In the May issue, I shared this prediction with you: “The oustthe-leadership campaign is real and is aimed straight at Speaker John Boehner and his chosen successor, Eric Cantor.”
This predication came true with the sound defeat of House GOP Majority Leader Eric Cantor in his primary race back home. Professor Dave Brat beat Cantor by 10 points. And that was after Cantor raised more than $5 million compared to Brat’s paltry $200k.
Cantor spent more on two campaign dinners than Brat spent in the whole race! But it wasn’t enough.
There are other electoral indications that lots of angry voters are going to turn out next November and that national concerns are driving them.
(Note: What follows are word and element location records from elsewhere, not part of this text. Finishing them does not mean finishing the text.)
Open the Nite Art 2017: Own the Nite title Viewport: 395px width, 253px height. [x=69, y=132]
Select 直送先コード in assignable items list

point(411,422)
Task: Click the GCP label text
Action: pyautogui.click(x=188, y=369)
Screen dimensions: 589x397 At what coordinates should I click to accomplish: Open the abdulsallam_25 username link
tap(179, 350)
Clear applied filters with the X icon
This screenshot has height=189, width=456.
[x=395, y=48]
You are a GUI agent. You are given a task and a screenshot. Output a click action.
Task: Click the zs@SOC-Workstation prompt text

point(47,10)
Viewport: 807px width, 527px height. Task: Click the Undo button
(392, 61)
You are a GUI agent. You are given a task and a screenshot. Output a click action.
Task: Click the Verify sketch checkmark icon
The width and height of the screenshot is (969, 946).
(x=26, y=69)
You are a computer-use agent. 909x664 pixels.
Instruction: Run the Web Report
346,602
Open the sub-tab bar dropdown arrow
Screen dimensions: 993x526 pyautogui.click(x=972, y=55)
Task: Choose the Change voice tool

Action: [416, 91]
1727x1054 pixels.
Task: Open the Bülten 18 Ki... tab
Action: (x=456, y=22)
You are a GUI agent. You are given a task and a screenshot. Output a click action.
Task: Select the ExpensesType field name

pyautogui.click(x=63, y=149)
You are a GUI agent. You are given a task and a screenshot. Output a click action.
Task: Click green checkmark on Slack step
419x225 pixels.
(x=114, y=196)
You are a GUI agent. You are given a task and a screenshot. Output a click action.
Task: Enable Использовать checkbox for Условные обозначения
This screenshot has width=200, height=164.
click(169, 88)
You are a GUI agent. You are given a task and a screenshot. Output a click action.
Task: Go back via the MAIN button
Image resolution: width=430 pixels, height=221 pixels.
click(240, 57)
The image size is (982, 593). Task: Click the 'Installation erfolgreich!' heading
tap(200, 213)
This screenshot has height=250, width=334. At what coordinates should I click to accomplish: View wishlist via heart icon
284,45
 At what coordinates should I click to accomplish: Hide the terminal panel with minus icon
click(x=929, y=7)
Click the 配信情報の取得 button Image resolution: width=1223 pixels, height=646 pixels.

If true, that means bad news for politicians who are aligned with Barack Obama. Another indication: Lots of Mr. Obama’s political allies have been publicly breaking with him, including former Secretary of State Hillary Clinton, former White House Chief of Staff Leon Panetta, his former ambassador to Syria, Rob Ford, and Senate Intelligence Committee Chairman Dianne Feinstein.
Lots of people are arguing about what all this means.My take is that Cantor’s Tea Party ouster suggests a broad voter backlash against entrenched political incumbents. Perhaps even with the potential to re-shape the GOP into a more “small government” party over time.